#### Exercise description
Each record must be printed exactly as given.

START Data for this task

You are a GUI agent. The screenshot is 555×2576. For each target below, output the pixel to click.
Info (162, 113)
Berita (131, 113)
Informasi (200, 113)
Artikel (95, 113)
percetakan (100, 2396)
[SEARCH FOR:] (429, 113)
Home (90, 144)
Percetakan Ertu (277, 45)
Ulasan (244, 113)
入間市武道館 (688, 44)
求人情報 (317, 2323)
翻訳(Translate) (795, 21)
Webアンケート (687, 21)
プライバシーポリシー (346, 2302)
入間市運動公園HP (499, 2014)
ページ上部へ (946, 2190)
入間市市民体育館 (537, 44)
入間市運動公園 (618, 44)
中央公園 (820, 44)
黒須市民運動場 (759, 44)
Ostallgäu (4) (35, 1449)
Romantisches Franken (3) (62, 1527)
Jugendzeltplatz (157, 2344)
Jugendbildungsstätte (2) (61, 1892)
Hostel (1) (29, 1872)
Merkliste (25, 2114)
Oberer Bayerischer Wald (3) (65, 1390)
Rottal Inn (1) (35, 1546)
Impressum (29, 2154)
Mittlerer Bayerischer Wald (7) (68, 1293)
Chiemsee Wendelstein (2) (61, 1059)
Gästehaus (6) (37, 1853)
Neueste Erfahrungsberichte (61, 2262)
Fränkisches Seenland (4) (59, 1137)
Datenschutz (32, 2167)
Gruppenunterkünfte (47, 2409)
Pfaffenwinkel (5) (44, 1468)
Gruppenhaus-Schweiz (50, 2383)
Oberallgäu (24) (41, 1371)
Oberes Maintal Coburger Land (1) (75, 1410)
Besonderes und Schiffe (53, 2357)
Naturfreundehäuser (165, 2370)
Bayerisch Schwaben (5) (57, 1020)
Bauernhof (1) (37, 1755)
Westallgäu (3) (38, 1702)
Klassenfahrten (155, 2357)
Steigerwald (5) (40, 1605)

END Data for this task

#### Response box
You are a GUI agent. The screenshot is 555×2576. For each target below, output the pixel to click.
Info (162, 113)
Berita (131, 113)
Informasi (200, 113)
Artikel (95, 113)
percetakan (100, 2396)
[SEARCH FOR:] (429, 113)
Home (90, 144)
Percetakan Ertu (277, 45)
Ulasan (244, 113)
入間市武道館 (688, 44)
求人情報 (317, 2323)
翻訳(Translate) (795, 21)
Webアンケート (687, 21)
プライバシーポリシー (346, 2302)
入間市運動公園HP (499, 2014)
ページ上部へ (946, 2190)
入間市市民体育館 (537, 44)
入間市運動公園 (618, 44)
中央公園 (820, 44)
黒須市民運動場 (759, 44)
Ostallgäu (4) (35, 1449)
Romantisches Franken (3) (62, 1527)
Jugendzeltplatz (157, 2344)
Jugendbildungsstätte (2) (61, 1892)
Hostel (1) (29, 1872)
Merkliste (25, 2114)
Oberer Bayerischer Wald (3) (65, 1390)
Rottal Inn (1) (35, 1546)
Impressum (29, 2154)
Mittlerer Bayerischer Wald (7) (68, 1293)
Chiemsee Wendelstein (2) (61, 1059)
Gästehaus (6) (37, 1853)
Neueste Erfahrungsberichte (61, 2262)
Fränkisches Seenland (4) (59, 1137)
Datenschutz (32, 2167)
Gruppenunterkünfte (47, 2409)
Pfaffenwinkel (5) (44, 1468)
Gruppenhaus-Schweiz (50, 2383)
Oberallgäu (24) (41, 1371)
Oberes Maintal Coburger Land (1) (75, 1410)
Besonderes und Schiffe (53, 2357)
Naturfreundehäuser (165, 2370)
Bayerisch Schwaben (5) (57, 1020)
Bauernhof (1) (37, 1755)
Westallgäu (3) (38, 1702)
Klassenfahrten (155, 2357)
Steigerwald (5) (40, 1605)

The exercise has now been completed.